Description of the task: Rewrite the items from the line containing "This screenshot has" through the end of the records, inclusive, replacing "screenshot" with "image" and leaving everything else unchanged. Omit the pictures from your answer.

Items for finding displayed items
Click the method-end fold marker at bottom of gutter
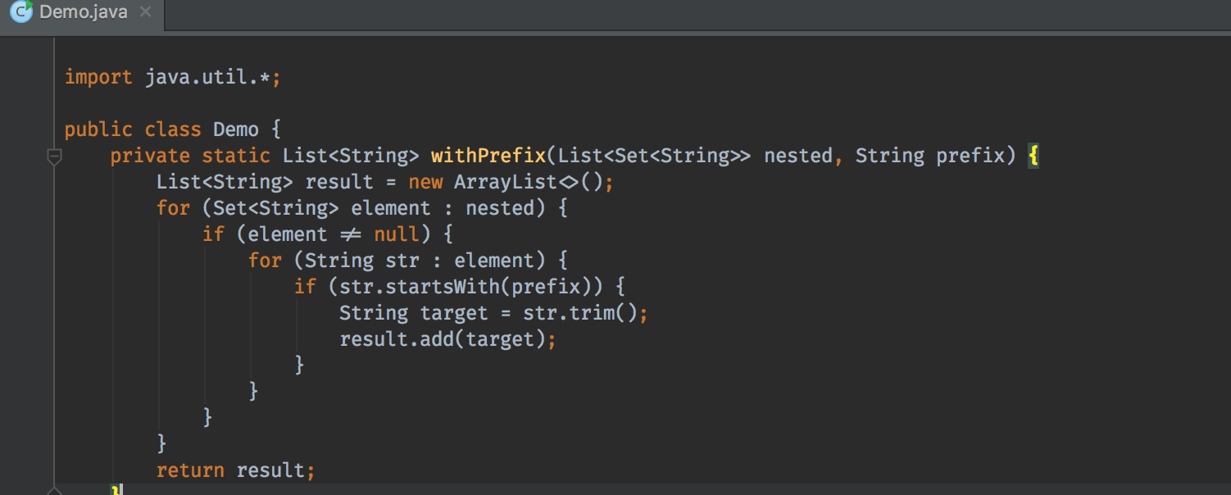Viewport: 1231px width, 495px height. click(54, 491)
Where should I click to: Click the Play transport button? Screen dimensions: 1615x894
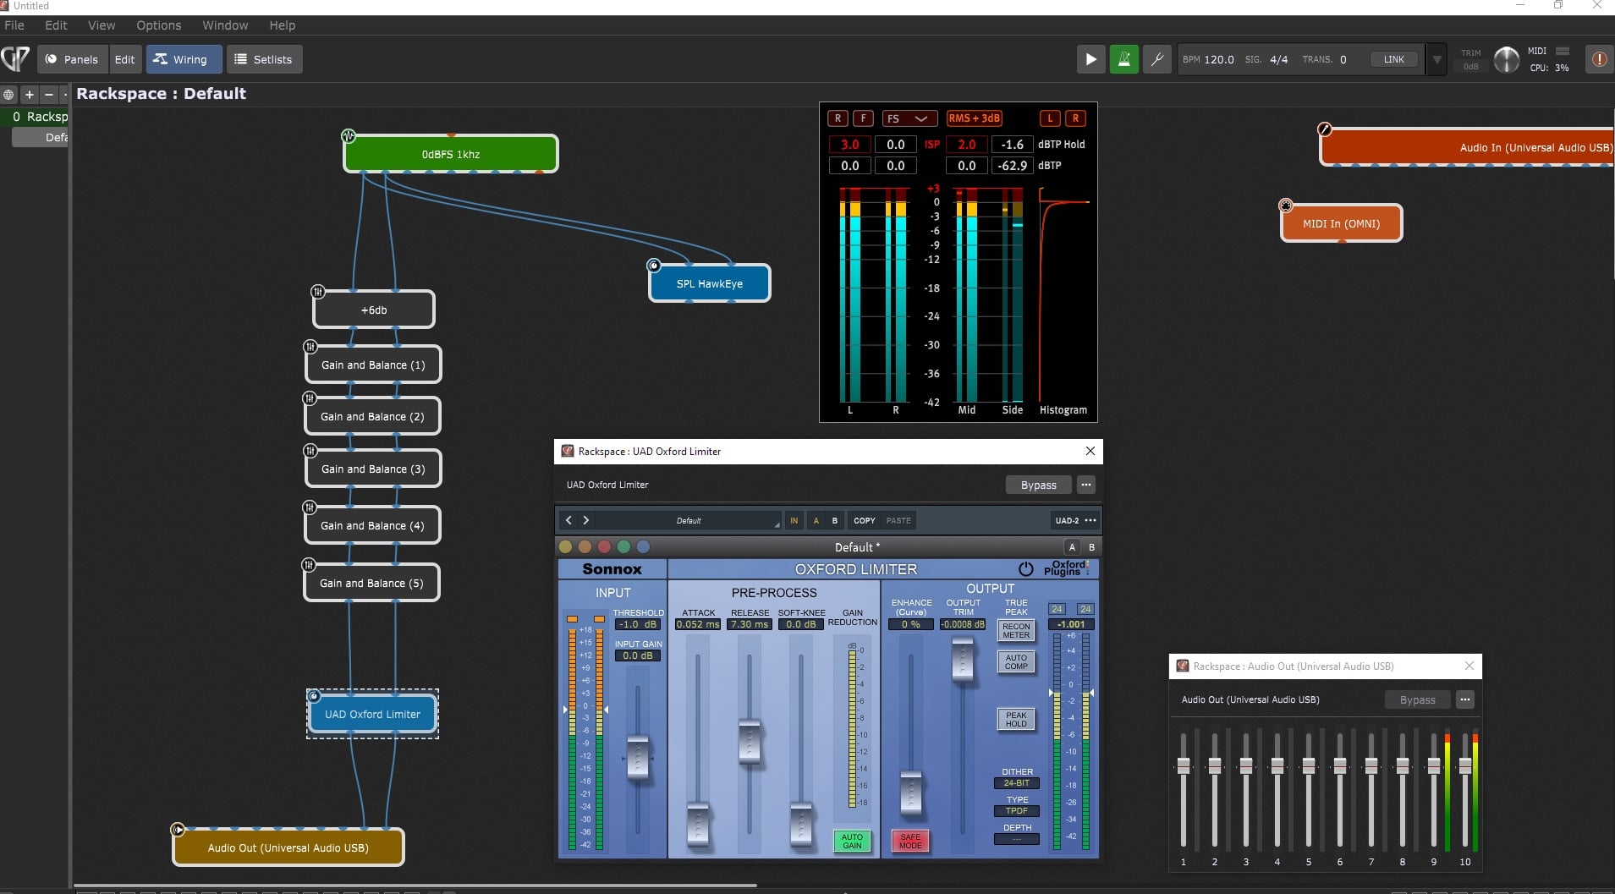pyautogui.click(x=1090, y=59)
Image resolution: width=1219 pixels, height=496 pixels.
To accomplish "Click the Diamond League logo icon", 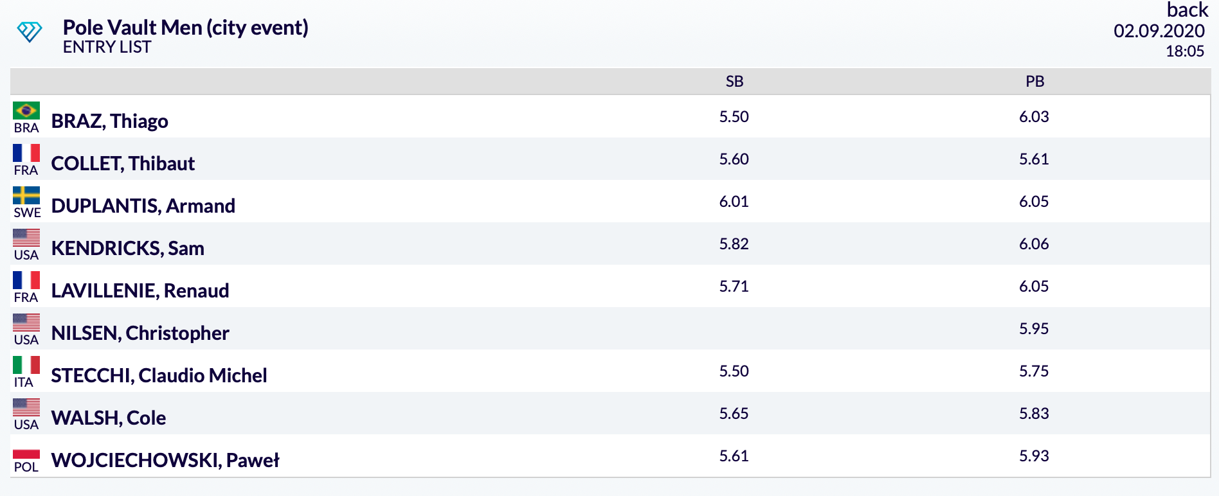I will (x=30, y=31).
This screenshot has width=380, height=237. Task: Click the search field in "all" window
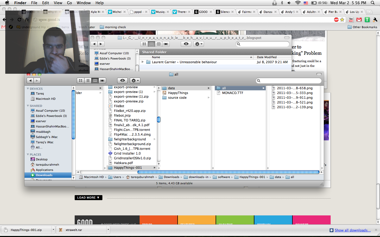tap(289, 81)
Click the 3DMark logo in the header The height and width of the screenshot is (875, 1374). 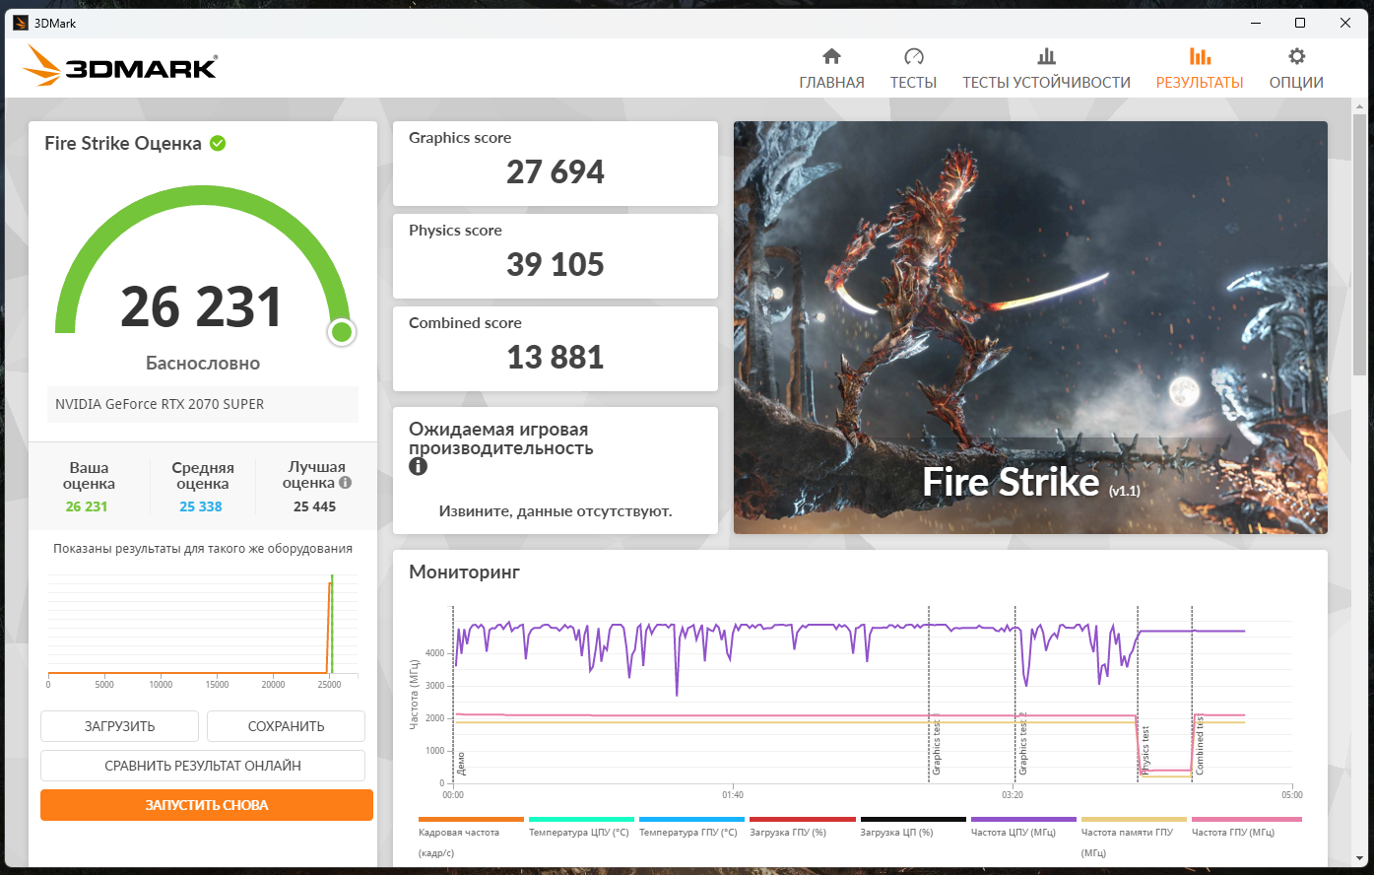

Task answer:
This image has width=380, height=237. Task: Click the search field in "all" window
tap(289, 81)
Click the 3DMark logo in the header The height and width of the image is (875, 1374). 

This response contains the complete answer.